Nós precisamos aprender que o tempo varia de pessoa para pessoa, e respeitar isso. É assim: nós duas somos ótimas em fazer pão. Pegamos a mesma receita. Eu a faço em 50 minutos. Você, em 30 minutos. Por quê? Talvez porque, pra mim, sovar a massa seja mais difícil. Entende? Em algum ponto haverá mais ou menos dificuldade para um do que para o outro. Seu filho com down pode acompanhar o desenvolvimento motor de uma criança típica, mas pode ser que, na fala, ele leve mais tempo do que esse padrão que você adotou. E tudo bem. Ele vai falar, quando ele tiver maduro o suficiente para isso. Se você tentar acelerar um carro além do que ele aguenta, ele quebra. Se você mantiver uma boa aceleração, compatível com aquele modelo, o rendimento é excelente. Qual deles vai completar a corrida? Percebe? É igual!

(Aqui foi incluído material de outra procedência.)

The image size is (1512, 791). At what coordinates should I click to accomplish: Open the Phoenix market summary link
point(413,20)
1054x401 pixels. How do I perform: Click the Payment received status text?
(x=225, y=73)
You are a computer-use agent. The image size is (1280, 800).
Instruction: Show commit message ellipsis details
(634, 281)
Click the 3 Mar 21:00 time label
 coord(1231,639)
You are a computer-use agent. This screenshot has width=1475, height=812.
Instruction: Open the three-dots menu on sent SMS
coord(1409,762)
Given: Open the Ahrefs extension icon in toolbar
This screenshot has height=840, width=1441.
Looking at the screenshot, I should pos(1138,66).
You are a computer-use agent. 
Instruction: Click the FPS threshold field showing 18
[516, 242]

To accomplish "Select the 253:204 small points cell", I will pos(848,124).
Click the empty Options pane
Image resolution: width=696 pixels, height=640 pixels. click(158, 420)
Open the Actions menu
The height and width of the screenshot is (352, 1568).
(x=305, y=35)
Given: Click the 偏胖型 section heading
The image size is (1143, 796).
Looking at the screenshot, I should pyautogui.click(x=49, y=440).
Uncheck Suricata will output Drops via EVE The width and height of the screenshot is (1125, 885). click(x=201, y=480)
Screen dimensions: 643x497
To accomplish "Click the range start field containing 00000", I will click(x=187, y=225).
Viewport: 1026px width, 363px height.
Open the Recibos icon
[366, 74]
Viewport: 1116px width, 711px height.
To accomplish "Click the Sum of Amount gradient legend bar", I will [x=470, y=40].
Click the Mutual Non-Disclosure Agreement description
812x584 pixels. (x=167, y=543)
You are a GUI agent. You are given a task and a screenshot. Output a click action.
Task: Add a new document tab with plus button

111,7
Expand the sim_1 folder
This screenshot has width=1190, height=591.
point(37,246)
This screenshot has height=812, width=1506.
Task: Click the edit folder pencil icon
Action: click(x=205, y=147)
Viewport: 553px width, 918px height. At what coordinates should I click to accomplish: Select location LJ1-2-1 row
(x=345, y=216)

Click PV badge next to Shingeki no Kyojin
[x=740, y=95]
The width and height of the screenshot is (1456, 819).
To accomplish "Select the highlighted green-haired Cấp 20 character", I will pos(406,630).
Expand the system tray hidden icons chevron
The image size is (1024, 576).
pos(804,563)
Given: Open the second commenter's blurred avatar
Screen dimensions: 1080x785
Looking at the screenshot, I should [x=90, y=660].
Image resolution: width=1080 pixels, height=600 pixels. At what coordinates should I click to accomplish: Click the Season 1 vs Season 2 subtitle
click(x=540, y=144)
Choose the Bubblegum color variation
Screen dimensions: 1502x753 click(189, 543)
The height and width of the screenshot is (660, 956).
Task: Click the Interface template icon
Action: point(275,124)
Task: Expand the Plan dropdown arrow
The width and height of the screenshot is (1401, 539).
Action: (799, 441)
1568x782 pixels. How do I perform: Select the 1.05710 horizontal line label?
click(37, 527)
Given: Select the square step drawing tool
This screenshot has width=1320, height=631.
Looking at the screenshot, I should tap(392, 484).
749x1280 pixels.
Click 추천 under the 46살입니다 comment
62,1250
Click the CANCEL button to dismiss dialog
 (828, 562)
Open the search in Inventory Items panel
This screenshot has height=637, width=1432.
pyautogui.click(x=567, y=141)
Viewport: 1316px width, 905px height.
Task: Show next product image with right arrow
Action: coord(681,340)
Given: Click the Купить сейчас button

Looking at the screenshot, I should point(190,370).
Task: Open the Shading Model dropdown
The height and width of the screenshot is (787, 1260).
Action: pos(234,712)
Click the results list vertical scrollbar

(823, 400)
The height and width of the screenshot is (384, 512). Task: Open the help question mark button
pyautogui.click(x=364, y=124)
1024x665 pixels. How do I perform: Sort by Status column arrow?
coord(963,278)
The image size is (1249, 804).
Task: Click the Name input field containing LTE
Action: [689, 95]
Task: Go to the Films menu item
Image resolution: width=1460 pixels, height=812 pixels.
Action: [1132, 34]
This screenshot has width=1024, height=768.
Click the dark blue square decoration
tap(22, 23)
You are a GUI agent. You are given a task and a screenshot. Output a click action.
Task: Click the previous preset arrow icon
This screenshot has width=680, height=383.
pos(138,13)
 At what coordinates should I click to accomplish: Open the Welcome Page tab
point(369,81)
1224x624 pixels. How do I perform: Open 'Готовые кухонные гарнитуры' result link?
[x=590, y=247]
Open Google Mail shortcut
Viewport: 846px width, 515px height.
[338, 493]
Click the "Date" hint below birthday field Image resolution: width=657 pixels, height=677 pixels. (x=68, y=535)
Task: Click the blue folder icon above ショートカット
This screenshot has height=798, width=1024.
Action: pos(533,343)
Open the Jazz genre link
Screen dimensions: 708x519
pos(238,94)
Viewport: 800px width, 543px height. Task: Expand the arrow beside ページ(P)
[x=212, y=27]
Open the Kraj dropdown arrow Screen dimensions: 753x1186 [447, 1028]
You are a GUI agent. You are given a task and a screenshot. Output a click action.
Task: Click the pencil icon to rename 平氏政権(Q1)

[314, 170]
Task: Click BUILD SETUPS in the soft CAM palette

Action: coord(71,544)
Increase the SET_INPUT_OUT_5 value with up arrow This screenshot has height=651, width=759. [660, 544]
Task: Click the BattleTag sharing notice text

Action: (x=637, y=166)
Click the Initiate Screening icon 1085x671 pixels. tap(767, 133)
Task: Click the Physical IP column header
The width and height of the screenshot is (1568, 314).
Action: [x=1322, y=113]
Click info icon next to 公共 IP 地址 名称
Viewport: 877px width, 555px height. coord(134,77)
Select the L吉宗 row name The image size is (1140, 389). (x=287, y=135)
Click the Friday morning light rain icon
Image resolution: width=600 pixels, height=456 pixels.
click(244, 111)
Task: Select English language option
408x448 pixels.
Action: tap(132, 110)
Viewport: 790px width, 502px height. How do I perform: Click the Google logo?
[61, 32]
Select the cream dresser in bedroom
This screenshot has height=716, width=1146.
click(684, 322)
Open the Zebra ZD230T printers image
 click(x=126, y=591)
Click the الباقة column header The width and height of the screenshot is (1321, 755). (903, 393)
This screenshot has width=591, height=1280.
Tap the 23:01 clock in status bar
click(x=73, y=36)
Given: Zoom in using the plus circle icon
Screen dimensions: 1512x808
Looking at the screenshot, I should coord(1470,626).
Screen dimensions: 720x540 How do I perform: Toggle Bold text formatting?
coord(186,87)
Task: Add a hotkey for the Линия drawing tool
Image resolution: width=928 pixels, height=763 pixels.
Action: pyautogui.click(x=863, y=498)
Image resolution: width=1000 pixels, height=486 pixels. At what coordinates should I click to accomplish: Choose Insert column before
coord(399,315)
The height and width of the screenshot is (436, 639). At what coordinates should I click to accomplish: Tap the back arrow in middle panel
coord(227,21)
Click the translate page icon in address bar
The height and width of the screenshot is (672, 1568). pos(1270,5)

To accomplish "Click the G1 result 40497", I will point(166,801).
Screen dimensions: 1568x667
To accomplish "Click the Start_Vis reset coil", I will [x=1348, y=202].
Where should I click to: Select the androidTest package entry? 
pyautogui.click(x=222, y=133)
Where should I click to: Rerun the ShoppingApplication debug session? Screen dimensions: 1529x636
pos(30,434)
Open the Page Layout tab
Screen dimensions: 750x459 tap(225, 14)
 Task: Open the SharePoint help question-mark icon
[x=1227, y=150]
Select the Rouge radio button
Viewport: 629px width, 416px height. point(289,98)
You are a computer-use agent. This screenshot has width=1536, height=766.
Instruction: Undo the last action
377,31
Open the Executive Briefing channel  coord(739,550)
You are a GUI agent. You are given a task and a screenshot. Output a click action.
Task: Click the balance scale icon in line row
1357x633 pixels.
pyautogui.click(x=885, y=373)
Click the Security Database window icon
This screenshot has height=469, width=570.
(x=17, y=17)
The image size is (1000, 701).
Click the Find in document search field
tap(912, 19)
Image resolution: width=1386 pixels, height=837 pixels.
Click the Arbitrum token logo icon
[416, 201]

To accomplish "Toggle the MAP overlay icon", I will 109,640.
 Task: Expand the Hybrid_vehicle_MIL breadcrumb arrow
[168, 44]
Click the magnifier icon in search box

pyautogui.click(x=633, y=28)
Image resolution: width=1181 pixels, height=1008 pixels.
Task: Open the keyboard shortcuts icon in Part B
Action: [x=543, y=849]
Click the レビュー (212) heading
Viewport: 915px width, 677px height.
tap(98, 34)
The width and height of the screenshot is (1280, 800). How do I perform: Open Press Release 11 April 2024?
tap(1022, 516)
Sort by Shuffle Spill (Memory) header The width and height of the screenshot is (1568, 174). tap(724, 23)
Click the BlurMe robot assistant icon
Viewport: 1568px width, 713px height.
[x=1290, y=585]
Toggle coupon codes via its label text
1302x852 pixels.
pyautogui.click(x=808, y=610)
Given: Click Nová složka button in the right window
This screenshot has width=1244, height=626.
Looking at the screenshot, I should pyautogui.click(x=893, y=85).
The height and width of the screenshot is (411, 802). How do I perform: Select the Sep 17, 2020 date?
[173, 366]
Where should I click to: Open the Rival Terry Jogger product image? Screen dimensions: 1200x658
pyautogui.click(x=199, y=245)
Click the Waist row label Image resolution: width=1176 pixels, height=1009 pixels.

Estimule seu filho sim, sempre, dentro do limite dele, garantindo seu bem-estar, sua felicidade. Mas deixe reservado um tempo para ele correr no parquinho, tomar banho de chuva, brincar de esconde-esconde embaixo da cama ou curtir preguiça no sofá com a família. Só se é criança uma vez na vida! / Camila Castro / Blog Um em Mil”. 

#PraTodosVerem: Giovanna com 2 anos de idade pintada de tinta azul dos ombros aos pés, sentada sobre tapetes de EVA coloridos com tinta azul espalhada, rindo com os olhinhos fechados e batendo palmas. Ela se pintou. Ao redor delas, pincéis e tintas.